With pictures left out, output exactly the lines from the line holding "Click the academy logo in center header" through the end of the data, both included.

• **Dataset excerpts**
BEGIN

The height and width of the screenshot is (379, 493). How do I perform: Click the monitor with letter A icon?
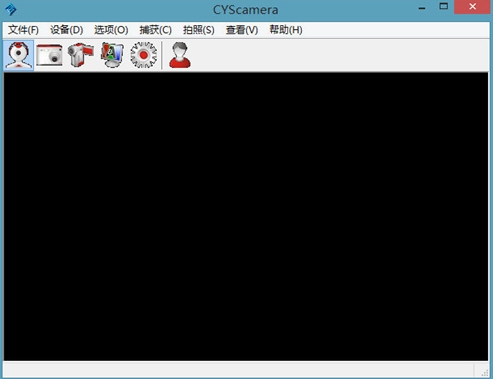point(112,55)
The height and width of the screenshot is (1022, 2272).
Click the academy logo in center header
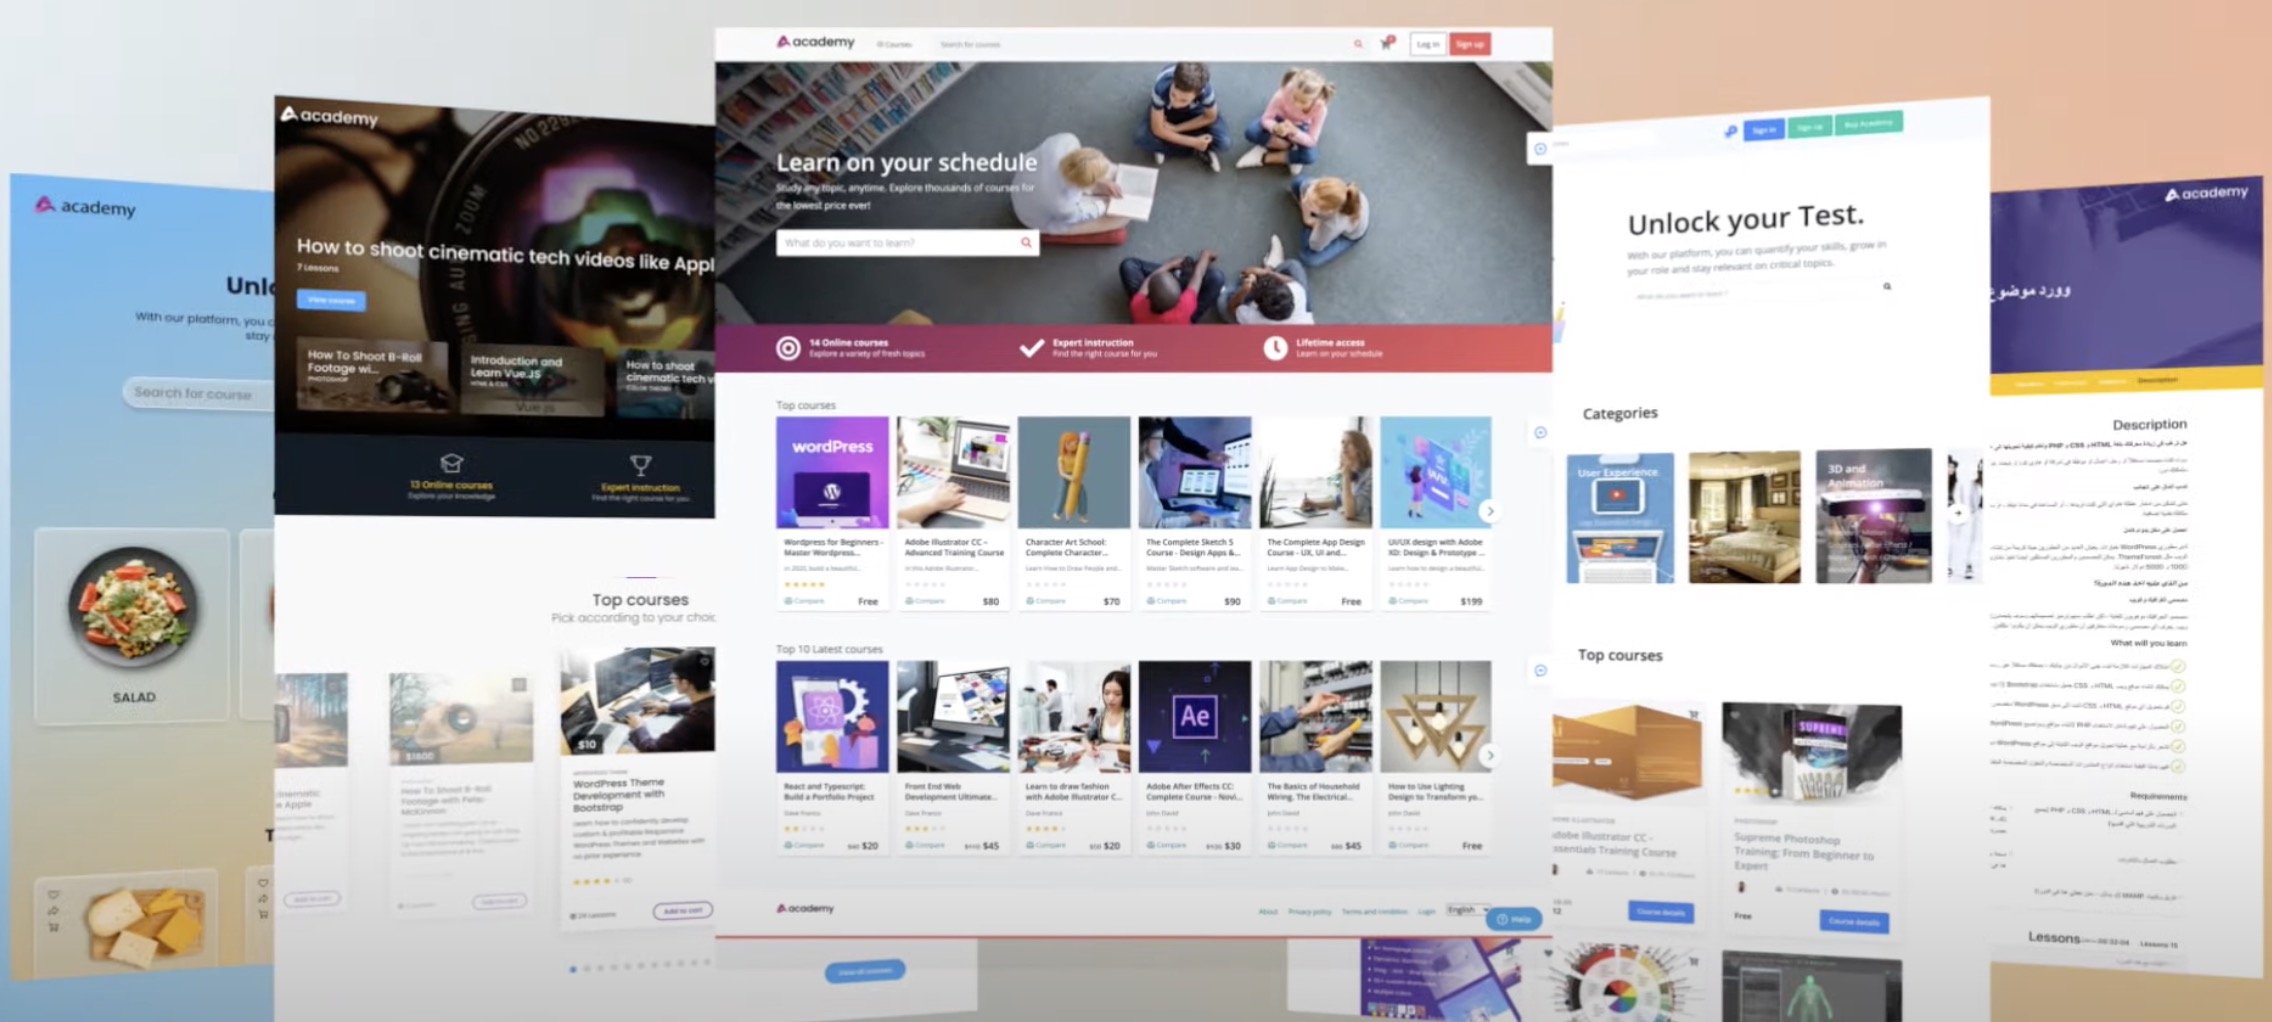pos(816,42)
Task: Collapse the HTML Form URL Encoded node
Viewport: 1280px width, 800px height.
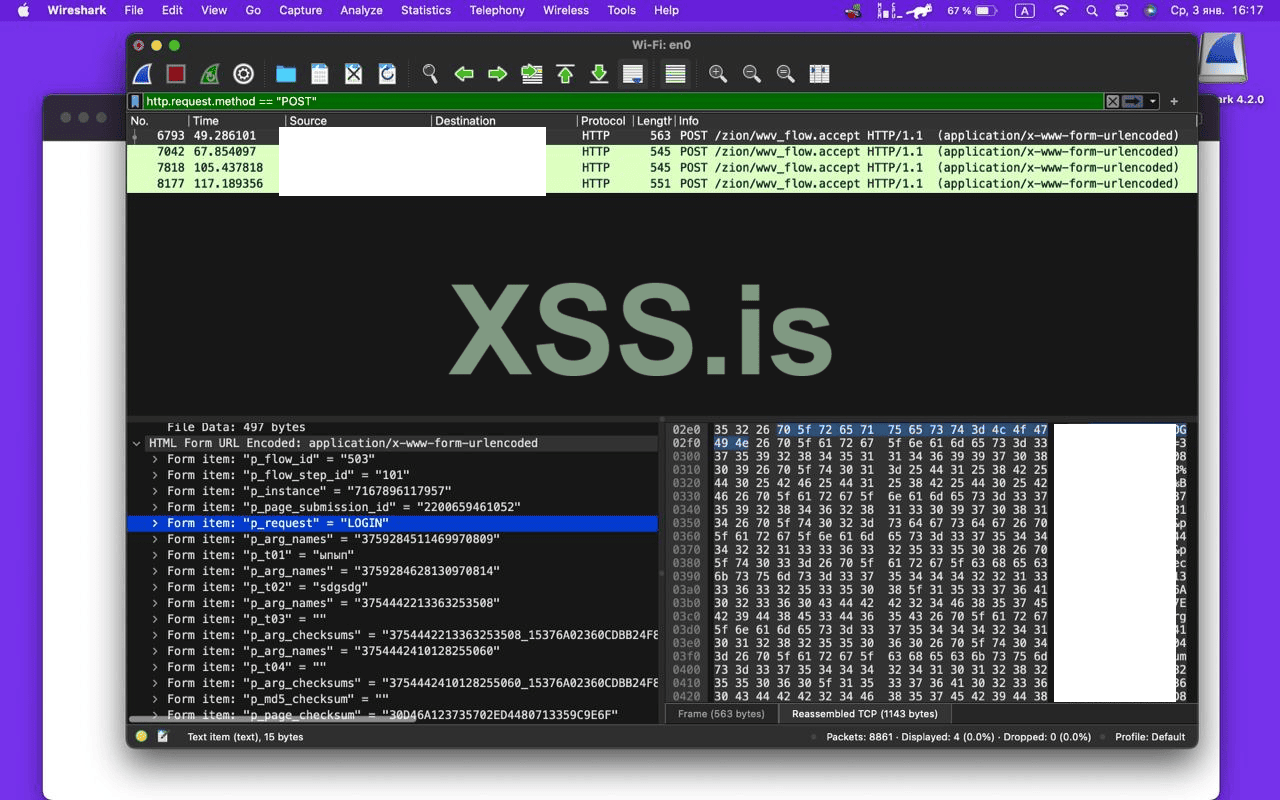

END

• **Response box**
Click the academy logo in center header
pos(816,42)
Task: Collapse the HTML Form URL Encoded node
Viewport: 1280px width, 800px height.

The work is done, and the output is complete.